In short, no this isn't the same problem. It sounds like your gauge is most probably faulty, although its not a definite.

Hope this helps you a little

BFM
#5
The exhaust gas oxygen sensor (EGO or O2), or lambda sensor, is the key sensor in the engine fuel control feedback loop. The computer uses the O2 sensor’s input to balance the fuel mixture, leaning the mixture when the sensor reads rich and enriching the mixture when the sensor reads lean.

Lambda sensors produce a voltage signal that recognises the amount of unburnt oxygen in the exhaust. An oxygen sensor is essentially a battery that generates its own voltage. When hot (at least 250 °C), the zirconium dioxide element in the sensor’s tip produces a voltage that varies according to the amount of oxygen in the exhaust compared to the ambient oxygen level in the outside air. The greater the difference, the higher the sensor’s output voltage.
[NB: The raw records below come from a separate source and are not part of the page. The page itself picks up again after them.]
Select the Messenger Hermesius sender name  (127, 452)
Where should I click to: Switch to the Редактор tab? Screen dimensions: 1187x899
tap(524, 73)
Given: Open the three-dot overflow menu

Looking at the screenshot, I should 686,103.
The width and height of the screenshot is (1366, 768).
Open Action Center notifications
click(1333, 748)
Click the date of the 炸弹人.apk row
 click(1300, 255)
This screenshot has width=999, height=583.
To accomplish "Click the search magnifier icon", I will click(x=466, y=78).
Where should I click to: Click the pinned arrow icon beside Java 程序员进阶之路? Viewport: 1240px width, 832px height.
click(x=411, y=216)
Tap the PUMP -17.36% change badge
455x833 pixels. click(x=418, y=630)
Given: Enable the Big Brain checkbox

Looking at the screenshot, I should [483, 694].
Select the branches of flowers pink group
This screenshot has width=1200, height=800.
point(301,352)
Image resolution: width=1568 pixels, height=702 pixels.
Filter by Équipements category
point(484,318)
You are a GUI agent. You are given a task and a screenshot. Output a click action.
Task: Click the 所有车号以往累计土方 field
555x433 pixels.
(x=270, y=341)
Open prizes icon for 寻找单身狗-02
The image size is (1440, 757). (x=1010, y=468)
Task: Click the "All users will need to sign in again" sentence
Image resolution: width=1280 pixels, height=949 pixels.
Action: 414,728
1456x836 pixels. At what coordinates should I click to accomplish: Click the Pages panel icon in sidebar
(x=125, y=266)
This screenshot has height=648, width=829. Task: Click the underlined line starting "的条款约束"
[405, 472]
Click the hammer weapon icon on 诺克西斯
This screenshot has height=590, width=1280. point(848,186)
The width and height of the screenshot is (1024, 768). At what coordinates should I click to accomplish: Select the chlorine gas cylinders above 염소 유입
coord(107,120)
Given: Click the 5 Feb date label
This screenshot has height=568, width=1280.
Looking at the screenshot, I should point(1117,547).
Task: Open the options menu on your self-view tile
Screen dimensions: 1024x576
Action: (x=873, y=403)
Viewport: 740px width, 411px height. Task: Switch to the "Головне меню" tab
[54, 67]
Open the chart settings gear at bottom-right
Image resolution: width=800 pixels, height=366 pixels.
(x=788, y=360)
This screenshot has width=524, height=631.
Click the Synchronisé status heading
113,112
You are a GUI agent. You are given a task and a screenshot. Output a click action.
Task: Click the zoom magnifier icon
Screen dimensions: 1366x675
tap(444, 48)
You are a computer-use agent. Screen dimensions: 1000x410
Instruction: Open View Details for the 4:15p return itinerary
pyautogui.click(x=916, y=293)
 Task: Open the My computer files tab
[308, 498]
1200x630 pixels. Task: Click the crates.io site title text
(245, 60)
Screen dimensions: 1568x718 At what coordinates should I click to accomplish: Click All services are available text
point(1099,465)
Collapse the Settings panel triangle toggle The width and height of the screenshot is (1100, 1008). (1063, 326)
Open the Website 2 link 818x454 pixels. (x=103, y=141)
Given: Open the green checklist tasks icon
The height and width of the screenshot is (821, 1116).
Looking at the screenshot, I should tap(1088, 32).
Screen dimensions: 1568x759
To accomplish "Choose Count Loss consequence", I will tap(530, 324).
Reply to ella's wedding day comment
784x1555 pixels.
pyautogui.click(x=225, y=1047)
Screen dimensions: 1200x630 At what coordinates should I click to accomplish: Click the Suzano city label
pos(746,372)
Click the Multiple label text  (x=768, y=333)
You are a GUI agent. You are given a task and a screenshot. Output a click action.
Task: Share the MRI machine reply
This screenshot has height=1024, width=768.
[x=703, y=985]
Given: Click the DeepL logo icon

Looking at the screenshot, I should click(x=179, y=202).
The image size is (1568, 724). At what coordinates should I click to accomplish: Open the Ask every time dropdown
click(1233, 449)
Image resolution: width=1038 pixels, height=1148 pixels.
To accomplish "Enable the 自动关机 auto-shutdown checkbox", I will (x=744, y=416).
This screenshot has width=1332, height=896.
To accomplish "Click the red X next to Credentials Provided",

Sensor output ranges from 0.2 volts (lean) to 0.8 volts (rich). A perfectly balanced or "stoichiometric" fuel mixture of 14.7 parts of air to 1 part of fuel gives an average reading of around 0.45 volts.

The lambda sensor’s output voltage doesn't remain constant, however. It flip-flops back and forth from rich to lean. Every time the voltage reverses itself and goes from high to low or vice versa, it’s called a “cross count”. A good O2 sensor on a injection system should fluctuate from rich to lean about 1 per second. If the number of cross counts is lower than this, it tells you the O2 sensor is getting sluggish and needs to be replaced.

Most lambda sensors will cycle from rich to lean in about 50 to 100 milliseconds, and from lean to rich in 75 to 150 milliseconds. This is referred to as the “transition time”. If the O2 sensor is taking significantly longer to reverse readings, this too is an indication that it is getting sluggish and may need to be replaced.

Observing the sensor’s waveform on a scope is a good way to see whether or not it is slowing down with age. If the sensor becomes sluggish, it can create hesitation problems during sudden acceleration.
#6
The lamnda sensor is an o2 sensor, the engine uses this figure to know how much fuel to inject into the engine. I don't know how you can have an advisory on it, they usually work or they don't, no inbetween.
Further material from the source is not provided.